Traumatic atlantoaxial instability is secondary to rupture of the transverse ligament of C1, resulting in an increase in the atlantodental interval (ADI). The ADI is measured from the posterior aspect of the anterior arch of C1 to the anterior aspect of the odontoid process. In adults, an ADI less than 3 mm is considered normal. An ADI between 3 and 5 mm suggests transverse ligament disruption. An ADI greater than 5 mm suggests disruption of both the transverse and accessory ligaments.⁷ Dickman et al⁶ described two types of isolated transverse atlantal ligament injuries identified on MRI studies. Type I involves ligament injury without associated fracture of the atlas, and type II involves an avulsion fracture of the atlas at the insertion of the transverse atlantal ligament. The authors concluded that patients with type I injuries should be treated with early surgical fixation because of the inherent instability at C1-C2 following ligamentous disruption, whereas type II injuries require rigid external immobilization.

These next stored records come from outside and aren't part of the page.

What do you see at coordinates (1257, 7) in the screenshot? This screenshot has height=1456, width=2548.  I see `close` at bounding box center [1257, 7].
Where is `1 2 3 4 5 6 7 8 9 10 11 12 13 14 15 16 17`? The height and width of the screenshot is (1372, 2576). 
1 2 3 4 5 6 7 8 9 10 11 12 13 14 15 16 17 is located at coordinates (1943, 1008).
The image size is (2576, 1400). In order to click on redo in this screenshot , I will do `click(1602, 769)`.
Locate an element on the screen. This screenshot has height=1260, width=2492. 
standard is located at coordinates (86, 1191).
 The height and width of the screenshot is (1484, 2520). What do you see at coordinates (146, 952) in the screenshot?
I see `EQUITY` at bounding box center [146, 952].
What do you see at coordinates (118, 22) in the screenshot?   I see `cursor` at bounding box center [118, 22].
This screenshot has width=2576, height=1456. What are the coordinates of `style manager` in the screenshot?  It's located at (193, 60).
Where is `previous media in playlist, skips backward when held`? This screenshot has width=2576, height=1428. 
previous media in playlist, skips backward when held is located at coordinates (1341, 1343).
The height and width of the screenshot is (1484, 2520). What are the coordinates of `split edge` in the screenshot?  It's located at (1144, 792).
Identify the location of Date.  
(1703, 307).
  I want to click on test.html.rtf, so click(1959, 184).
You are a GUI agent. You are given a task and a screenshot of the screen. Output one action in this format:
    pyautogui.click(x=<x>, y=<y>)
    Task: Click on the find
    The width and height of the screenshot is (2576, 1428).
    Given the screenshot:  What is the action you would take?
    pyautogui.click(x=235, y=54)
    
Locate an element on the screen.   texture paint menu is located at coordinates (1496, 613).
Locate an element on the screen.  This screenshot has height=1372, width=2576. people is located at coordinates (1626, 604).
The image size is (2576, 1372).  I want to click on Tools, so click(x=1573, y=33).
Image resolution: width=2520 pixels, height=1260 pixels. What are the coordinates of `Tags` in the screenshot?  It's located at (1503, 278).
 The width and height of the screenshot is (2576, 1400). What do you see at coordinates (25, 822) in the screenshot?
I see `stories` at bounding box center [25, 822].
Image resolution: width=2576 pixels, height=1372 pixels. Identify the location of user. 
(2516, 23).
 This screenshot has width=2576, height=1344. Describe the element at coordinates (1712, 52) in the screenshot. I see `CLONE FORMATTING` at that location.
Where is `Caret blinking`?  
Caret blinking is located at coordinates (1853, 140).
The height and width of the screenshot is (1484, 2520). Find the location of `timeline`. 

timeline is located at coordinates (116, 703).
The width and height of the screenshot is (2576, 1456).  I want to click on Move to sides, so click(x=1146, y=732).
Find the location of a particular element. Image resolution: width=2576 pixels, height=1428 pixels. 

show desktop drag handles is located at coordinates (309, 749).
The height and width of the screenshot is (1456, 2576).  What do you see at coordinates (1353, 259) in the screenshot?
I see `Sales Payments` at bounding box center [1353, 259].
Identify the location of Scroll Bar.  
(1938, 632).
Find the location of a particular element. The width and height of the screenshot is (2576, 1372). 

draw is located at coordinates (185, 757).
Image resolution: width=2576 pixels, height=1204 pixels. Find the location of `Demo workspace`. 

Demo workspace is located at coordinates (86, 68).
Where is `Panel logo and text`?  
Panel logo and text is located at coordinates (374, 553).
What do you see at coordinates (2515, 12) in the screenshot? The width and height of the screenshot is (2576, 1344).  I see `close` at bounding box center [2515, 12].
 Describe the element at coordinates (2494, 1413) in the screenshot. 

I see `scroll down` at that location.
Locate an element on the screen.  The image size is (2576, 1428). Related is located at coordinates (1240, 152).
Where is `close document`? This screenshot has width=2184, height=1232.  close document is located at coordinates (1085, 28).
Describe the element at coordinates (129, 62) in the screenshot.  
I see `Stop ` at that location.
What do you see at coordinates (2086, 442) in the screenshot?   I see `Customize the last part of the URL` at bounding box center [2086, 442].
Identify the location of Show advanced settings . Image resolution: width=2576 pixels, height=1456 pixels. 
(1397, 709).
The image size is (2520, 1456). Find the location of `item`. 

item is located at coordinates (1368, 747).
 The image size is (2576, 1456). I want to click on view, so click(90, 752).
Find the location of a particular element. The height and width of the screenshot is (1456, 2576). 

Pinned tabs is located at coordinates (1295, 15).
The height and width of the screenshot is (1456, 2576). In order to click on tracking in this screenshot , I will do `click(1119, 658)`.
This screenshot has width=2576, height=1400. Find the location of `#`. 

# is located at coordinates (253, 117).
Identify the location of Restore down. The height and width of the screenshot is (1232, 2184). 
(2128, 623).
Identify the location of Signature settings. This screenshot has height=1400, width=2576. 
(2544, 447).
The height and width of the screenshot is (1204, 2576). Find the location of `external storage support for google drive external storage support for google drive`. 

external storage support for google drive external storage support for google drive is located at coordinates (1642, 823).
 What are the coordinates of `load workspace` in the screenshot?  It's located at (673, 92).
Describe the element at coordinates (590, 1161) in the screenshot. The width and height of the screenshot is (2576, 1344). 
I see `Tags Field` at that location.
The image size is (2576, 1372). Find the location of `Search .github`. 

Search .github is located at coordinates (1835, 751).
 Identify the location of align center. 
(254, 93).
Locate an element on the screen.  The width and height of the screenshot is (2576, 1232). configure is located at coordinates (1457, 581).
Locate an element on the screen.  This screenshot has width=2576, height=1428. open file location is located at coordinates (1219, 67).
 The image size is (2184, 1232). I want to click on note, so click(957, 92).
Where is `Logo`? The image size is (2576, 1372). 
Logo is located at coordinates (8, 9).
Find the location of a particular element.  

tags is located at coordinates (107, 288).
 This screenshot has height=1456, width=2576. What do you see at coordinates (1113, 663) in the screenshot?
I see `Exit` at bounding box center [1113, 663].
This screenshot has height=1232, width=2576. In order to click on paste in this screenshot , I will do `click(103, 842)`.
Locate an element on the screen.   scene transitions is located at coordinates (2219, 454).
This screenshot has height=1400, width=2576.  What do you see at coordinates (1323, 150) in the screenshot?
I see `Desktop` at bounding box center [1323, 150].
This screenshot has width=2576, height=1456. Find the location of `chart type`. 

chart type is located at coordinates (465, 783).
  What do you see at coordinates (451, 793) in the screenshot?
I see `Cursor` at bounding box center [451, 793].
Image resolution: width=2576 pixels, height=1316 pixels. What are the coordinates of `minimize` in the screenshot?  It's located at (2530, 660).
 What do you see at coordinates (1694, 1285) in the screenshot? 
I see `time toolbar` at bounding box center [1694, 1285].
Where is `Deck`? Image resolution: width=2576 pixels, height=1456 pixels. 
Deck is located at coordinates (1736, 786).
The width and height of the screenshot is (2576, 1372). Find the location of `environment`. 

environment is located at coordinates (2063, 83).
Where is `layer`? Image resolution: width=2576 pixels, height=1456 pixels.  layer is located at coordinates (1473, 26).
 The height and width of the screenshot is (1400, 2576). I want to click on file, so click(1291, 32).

With such ligamentous injury, surgery is indicated to regain stability, and there exist numerous techniques to stabilize the C1-C2 complex. The original techniques of Gallie,⁸ Brooks and Jenkins,⁹ and Dickman et al¹⁰ involve placing a structural bone graft between the C1 arch and C2 spinous process and supplementing it by posterior wiring around C1 and C2. Although they are rigid in flexion-extension, these constructs are less stable in rotation and require halo immobilization. More recently, techniques involving screw fixation have been developed that provide added stability in all loading modes. C1-C2 transarticular screws directly fix the C1-C2 joints bilaterally. They were originally used in conjunction with posterior wiring techniques. Unfortunately, such screws can be challenging to place, as the course of the vertebral artery may be prohibitive in relation to the screw trajectory. More recently, posterior screw-rod constructs based on the method of Harms and colleagues¹¹ have gained popularity In these constructs, C1 lateral mass screws are attached to screws in the C2 pedicle, the pars interarticularis, or the laminae.